__Do this__. Update the listing below by changing "pixels" to "px" everywhere it appears and keeping everything else unchanged. Leave the pictures out of your answer.

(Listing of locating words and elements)
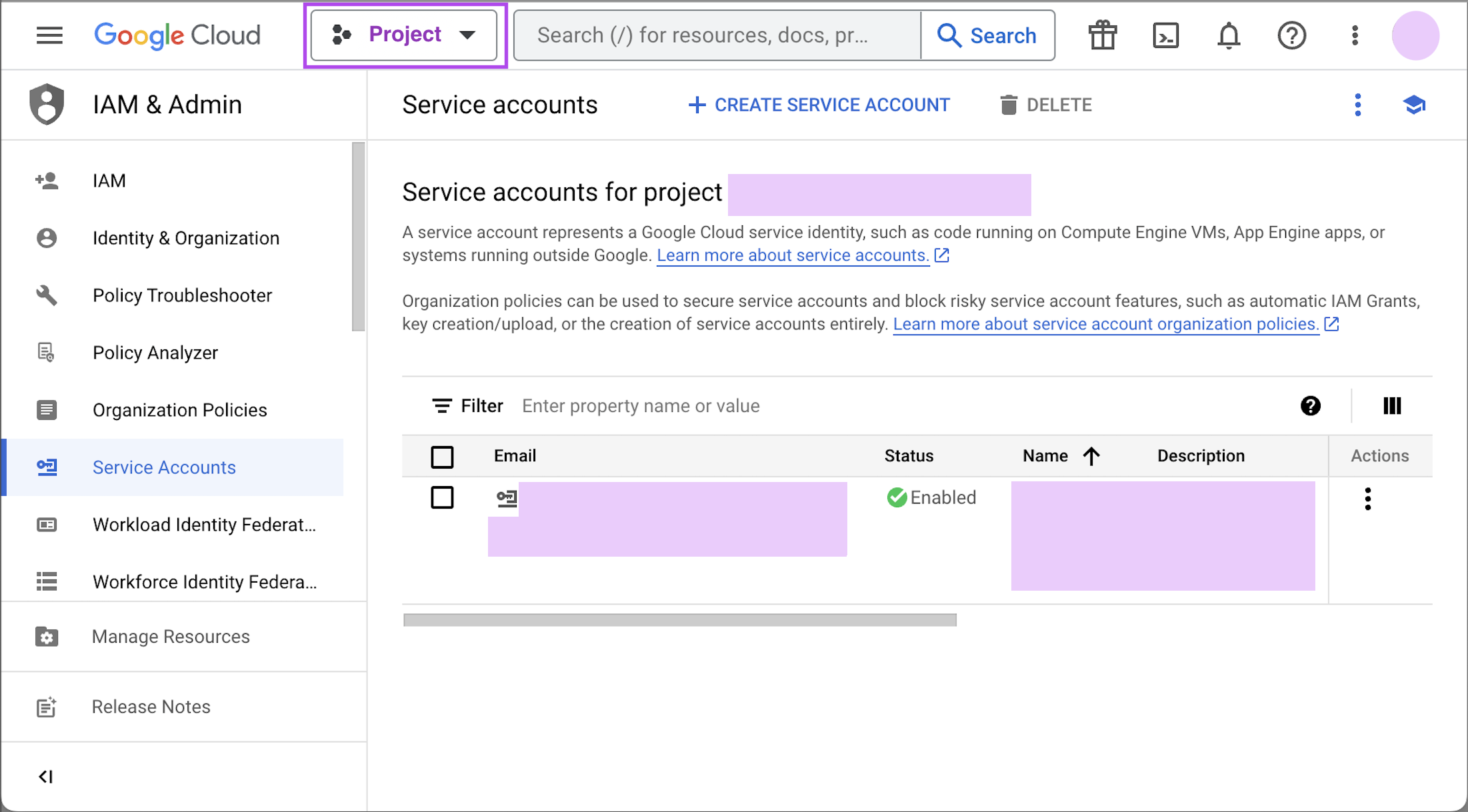Open the service account row actions menu
The width and height of the screenshot is (1468, 812).
click(1368, 498)
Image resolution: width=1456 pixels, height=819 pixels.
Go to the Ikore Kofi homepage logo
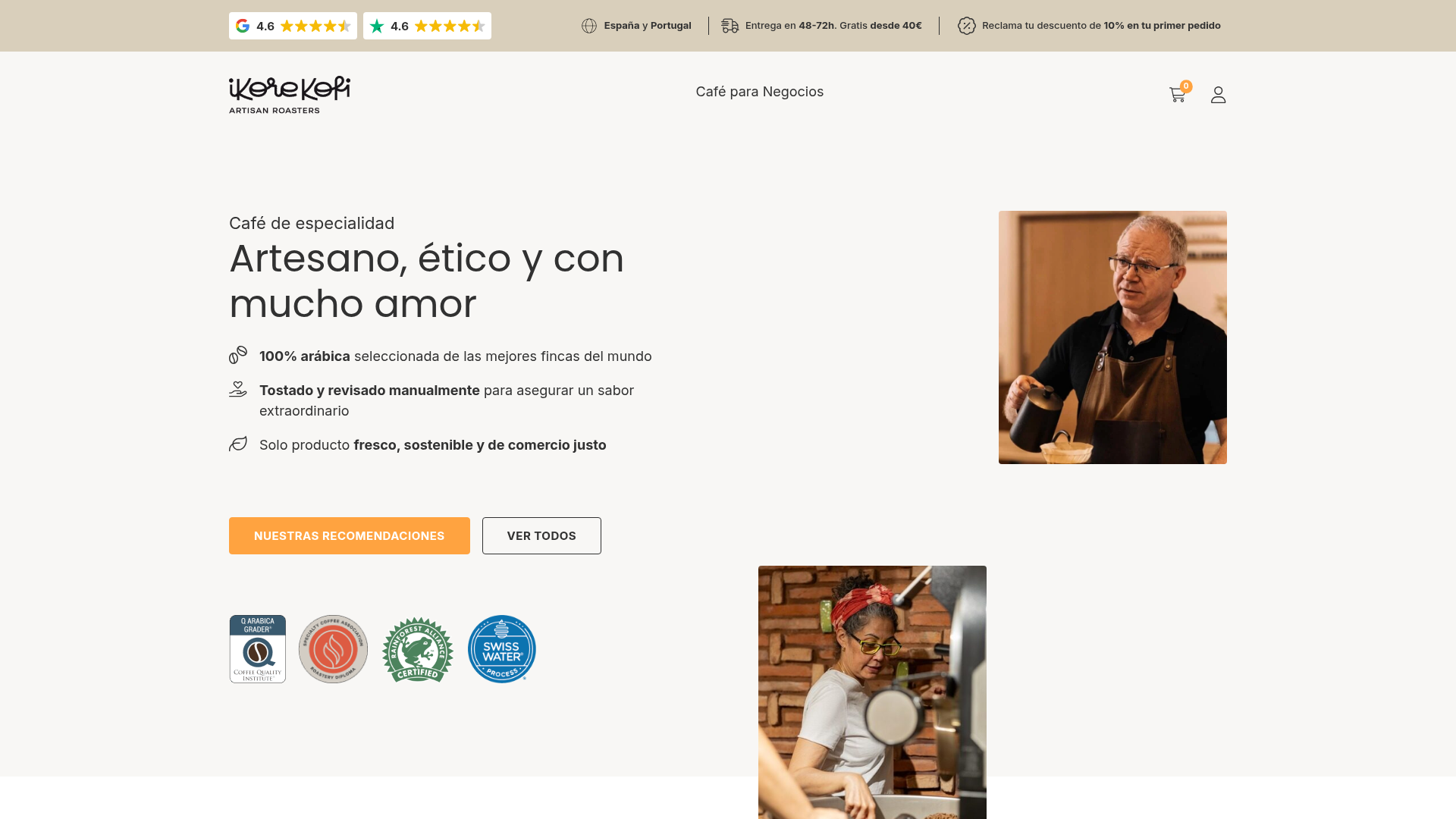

__Final result__.
Open the service account row actions menu
The width and height of the screenshot is (1468, 812).
click(1368, 498)
Image resolution: width=1456 px, height=819 px.
Go to the Ikore Kofi homepage logo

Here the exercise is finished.